Après une tentative de censure par l’extrême droite argentine, un roman paru il y a cinq ans revient en tête des ventes. Décrié par les conservateurs pour des scènes de sexe, ce livre dénonce le fléau des féminicides dans le pays.

Une révolution littéraire est-elle en train de naître en Argentine ? Alors qu’une centaine de romans et ouvrages de non-fiction risquent d’être retirés des lycées publics de la province de Buenos Aires suite à une campagne menée par des organisations conservatrices, un roman insuffle un vent de résistance.
Censure venue de l’extrême droite
Scandalisées par des descriptions de scènes de sexe dans ces ouvrages, plusieurs organisations conservatrices font pression depuis une semaine pour qu’une centaine de livres soient retirés des établissements scolaires. Un mouvement soutenu par la vice-présidente argentine Victoria Villarruel : « Il s’agit de dégradation et d’immoralité. (…) Arrêtez de sexualiser nos enfants, sortez des salles de classe ceux qui promeuvent ce néfaste programme ! », a-t-elle twitté. La Fondation Natalio Morelli, organisation civile qui dit défendre “le bien-être intégral des enfants et adolescents” et qui entretient des relations étroites avec des députés du parti d’extrême droite au pouvoir La liberté avance, a même porté plainte contre le directeur de la culture et de l’éducation de la province de Buenos Aires.
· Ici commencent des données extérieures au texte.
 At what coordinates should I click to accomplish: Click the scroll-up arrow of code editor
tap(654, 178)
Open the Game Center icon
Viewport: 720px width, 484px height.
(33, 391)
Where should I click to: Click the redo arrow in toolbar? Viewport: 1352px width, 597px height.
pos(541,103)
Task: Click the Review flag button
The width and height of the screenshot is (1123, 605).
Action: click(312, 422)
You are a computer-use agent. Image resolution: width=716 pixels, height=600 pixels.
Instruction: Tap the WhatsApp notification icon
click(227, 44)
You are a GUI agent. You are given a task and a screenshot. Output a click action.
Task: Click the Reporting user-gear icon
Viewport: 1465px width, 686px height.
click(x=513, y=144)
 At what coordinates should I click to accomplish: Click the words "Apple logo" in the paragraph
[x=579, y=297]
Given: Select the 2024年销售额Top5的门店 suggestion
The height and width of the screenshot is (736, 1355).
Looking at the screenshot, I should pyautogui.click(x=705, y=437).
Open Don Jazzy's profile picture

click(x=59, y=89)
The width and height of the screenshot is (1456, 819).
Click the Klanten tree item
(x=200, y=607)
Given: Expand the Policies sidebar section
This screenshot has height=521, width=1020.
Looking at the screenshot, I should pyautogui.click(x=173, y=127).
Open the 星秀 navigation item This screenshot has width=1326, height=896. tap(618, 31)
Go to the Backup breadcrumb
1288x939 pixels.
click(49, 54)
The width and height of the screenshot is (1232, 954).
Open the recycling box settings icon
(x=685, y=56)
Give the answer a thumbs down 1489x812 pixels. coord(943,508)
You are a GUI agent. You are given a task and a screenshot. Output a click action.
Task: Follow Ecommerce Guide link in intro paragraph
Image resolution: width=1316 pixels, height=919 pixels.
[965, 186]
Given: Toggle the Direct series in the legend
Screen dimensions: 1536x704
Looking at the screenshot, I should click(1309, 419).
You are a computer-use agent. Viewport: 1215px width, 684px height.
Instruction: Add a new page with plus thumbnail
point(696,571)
Or, « les textes en question ne font pas partie des lectures obligatoires au programme. Mais l’organisation considère le seul fait qu’ils soient accessibles [dans les bibliothèques des lycées, soit à partir de 15 ans] comme un risque pour les étudiants. », rapporte le journal El País America, traduit par Courrier International.
Un roman pour dénoncer le fléau des féminicides
Parmi la centaine de livres visés par cette campagne de censure, un livre fait particulièrement l’actualité. Il s’agit de Cometierra (« Mangeterre » en français) de Dolores Reyes, publié en 2019. L’autrice y imagine une jeune voyante capable de retracer les dernières heures de victimes en mangeant la terre où leurs corps ont été retrouvés.
Pourquoi ce livre est-il menacé de censure ? La vice-présidente Victoria Villarruel dénonce la présence de deux passages à caractère sexuel. Or, ce roman est loin d’avoir une visée érotique puisque la romancière dénonce en réalité les violences sexistes et sexuelles, les féminicides dans les quartiers pauvres et l’inertie de l’État et de la justice. Pour rappel : 308 homicides fondés sur le genre ont été enregistrés en Argentine pour l’année 2023 selon Amnesty International.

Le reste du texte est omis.